**Quoted passage**.
Migrating from Spark Step Launchers to Dagster Pipes

In this guide, we’ll show you how to migrate from using step launchers to using Dagster Pipes in Dagster.

While step launchers were intended to support various runtime environments, in practice, they have only been implemented for Spark. Therefore, we will focus on Spark-related examples.

Considerations

When deciding to migrate from step launchers to Dagster Pipes, consider the following:

Step launchers are superceded by Dagster Pipes. While they are still available (and there are no plans for their removal), they are no longer the recommended method for launching external code from Dagster ops and assets. They won't be receiving new features or be under active development.
Dagster Pipes is a more lightweight and flexible framework, but it does come with a few drawbacks:

Spark runtime and the code executed will no longer be managed by Dagster for you.
Dagster Pipes are not compatible with Resources and IO Managers. If you are heavily relying on these features, you might want to keep using step launchers.

Steps

To migrate from step launchers to Dagster Pipes, you will have to perform the following steps.

1. Implement new CI/CD pipelines to prepare your Spark runtime environment

Alternatively, this can be done from Dagster jobs, but either way, you will need to manage the Spark runtime yourself.

When running PySpark jobs, the following changes to Python dependencies should be considered:

drop dagster
add dagster-pipes

You can learn more about packaging Python dependencies for PySpark in PySpark documentation or in the AWS EMR Pipes guide.

The process of packaging the Python dependencies and scripts should be automated with a CI/CD pipeline and run before deploying the Dagster code location.

It's also possible to run Java or Scala Spark jobs with Dagster Pipes, but currently there is no official Pipes implementation for these languages. Therefore, forwarding Dagster events from these jobs is not yet supported officially (although it can be done with some custom code).

**Task list**.
**A.** Copy the passage of the migration guide starting with "drop dagster" and going on through "some custom code).", substituting "scripted" for "automated".
**B.** Translate this sentence from the migration guide into Spanish: "The process of packaging the Python dependencies and scripts should be automated with a CI/CD pipeline and run before deploying the Dagster code location."

**Data below**.
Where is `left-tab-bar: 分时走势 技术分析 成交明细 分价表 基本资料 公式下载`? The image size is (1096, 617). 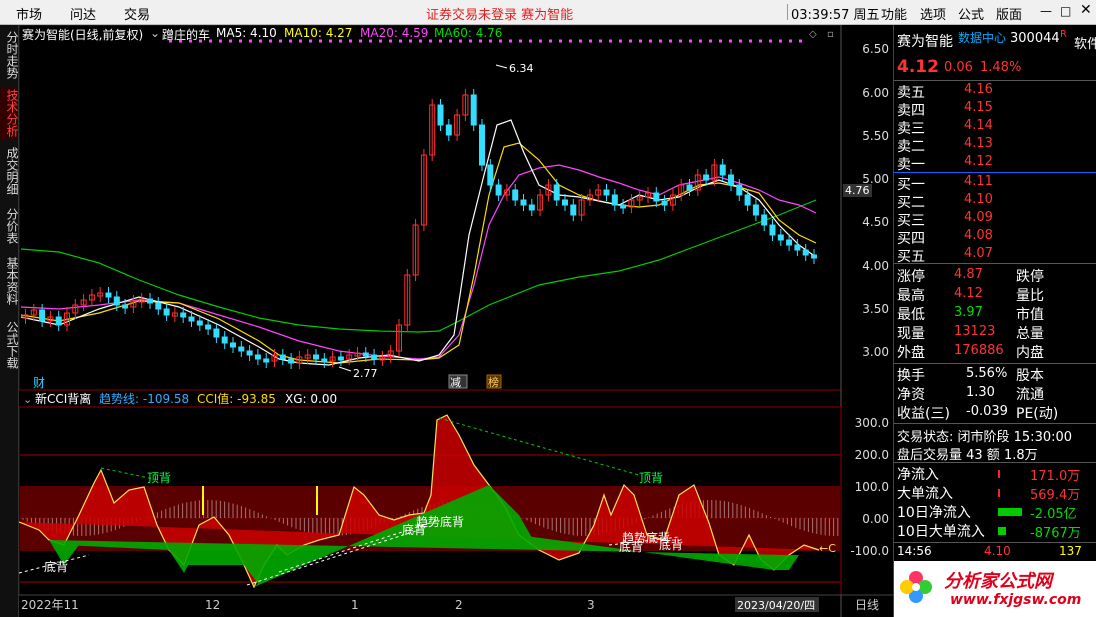 left-tab-bar: 分时走势 技术分析 成交明细 分价表 基本资料 公式下载 is located at coordinates (10, 321).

**Outputs for the tasks**.
**A.**
drop dagster
add dagster-pipes

You can learn more about packaging Python dependencies for PySpark in PySpark documentation or in the AWS EMR Pipes guide.

The process of packaging the Python dependencies and scripts should be scripted with a CI/CD pipeline and run before deploying the Dagster code location.

It's also possible to run Java or Scala Spark jobs with Dagster Pipes, but currently there is no official Pipes implementation for these languages. Therefore, forwarding Dagster events from these jobs is not yet supported officially (although it can be done with some custom code).

**B.** El proceso de empaquetar las dependencias y los scripts de Python debe automatizarse con un pipeline de CI/CD y ejecutarse antes de desplegar la ubicación de código de Dagster.